Les bornes temporelles du voyage sont dilatées pour le sciencepiste. L’évasion ne commence pas au décollage de l’avion, pas plus qu’elle ne trouve son terme lorsque l’on quitte l’aéroport Charles-de-Gaulle. Au contraire, elle se savoure dès les premiers préparatifs, et semble ne jamais vouloir s’épuiser.
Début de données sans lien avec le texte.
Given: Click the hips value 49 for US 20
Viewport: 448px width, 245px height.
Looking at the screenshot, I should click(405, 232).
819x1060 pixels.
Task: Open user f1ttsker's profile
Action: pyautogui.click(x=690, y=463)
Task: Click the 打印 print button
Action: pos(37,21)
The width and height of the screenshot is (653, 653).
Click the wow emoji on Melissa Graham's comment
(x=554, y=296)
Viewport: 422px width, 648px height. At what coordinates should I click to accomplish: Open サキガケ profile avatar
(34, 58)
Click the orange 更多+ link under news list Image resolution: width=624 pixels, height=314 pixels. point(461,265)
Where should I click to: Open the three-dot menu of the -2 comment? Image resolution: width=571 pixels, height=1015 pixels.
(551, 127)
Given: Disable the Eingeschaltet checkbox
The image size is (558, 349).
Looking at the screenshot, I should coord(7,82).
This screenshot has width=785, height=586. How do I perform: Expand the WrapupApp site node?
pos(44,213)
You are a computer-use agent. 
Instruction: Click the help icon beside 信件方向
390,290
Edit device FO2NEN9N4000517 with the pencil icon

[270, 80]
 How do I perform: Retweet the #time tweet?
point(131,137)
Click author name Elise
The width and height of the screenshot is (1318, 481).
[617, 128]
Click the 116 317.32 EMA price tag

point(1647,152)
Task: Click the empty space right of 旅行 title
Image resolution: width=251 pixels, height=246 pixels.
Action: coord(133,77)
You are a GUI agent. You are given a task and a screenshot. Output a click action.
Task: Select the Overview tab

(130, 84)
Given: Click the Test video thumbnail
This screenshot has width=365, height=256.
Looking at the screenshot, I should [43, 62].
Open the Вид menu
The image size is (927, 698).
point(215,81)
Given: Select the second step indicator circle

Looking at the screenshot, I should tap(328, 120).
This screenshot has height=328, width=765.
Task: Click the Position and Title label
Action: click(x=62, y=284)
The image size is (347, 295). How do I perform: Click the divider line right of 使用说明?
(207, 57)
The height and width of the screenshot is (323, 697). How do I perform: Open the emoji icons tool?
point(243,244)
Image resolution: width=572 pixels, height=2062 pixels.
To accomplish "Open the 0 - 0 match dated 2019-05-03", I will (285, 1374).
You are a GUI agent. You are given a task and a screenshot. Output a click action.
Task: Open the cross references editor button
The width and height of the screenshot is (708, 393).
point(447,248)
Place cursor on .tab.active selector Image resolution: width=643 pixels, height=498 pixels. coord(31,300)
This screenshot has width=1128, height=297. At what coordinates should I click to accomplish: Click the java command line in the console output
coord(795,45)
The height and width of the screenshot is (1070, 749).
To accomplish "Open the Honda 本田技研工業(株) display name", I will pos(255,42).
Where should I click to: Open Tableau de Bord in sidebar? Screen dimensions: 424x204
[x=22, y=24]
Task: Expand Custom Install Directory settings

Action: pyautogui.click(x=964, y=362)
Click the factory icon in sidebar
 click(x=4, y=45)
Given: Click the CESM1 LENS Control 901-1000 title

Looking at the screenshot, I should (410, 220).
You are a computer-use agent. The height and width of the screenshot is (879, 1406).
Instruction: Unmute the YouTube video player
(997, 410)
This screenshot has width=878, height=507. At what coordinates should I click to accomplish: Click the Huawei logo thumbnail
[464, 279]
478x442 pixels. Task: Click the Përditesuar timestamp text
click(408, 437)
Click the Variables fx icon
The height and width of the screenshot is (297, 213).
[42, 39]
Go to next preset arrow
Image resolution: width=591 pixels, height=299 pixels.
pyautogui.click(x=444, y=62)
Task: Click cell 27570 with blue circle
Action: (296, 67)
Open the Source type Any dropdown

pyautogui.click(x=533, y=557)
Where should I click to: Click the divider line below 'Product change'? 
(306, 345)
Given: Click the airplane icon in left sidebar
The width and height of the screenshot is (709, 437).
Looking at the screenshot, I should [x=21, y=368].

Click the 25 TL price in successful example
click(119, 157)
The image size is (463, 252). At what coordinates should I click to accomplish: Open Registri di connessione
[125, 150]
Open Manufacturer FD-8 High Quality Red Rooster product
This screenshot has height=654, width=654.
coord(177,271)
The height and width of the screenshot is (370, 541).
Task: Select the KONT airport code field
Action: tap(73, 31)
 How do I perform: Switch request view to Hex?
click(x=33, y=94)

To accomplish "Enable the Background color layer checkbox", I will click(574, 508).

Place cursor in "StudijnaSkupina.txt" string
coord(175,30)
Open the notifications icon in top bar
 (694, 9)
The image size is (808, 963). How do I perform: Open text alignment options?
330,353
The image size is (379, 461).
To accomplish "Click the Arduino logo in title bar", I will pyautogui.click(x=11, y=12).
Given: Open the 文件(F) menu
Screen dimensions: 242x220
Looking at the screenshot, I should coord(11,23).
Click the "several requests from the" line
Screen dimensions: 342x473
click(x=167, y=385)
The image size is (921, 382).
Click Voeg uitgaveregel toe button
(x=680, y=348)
Tout est bon pour la faire revivre, qu’il s’agisse de développer des photos Polaroïd des moments iconiques du séjour, du recours au #latergram – ce concept anachronique qui permet de poster au compte-gouttes des photos de plage en plein mois de janvier -, ou encore de conversations en rencard Tinder dans le but d’en mettre plein la vue à son date.
On n’échappe pas au voyage, ni à son appel, ni à sa permanence dans le temps.
Son souvenir perdure dans les fantasmes et dans les réécritures infinies que le sciencepiste s’en constitue.
Antoine, lui aussi, face à ses onglets hétérogènes et à son option pour ses billets de train, le sait.
Antoine l’assume.
La vérité, c’est qu’Antoine préfèrera sûrement la planification de sa semaine à Barcelone à la réalité des coups de soleil, des portefeuilles volés sur las Ramblas et des touristes français.
Mais on ne savoure sans doute jamais mieux son quotidien que lorsque l’on s’entraîne à le quitter, et il faut parfois aller jeter des coups d’oeil à l’herbe du voisin pour réaliser que celle de son chez-soi est finalement plutôt pas mal.
Le voyage est doux, et son terme aussi.
C’est peut-être là le secret des évasions réussies.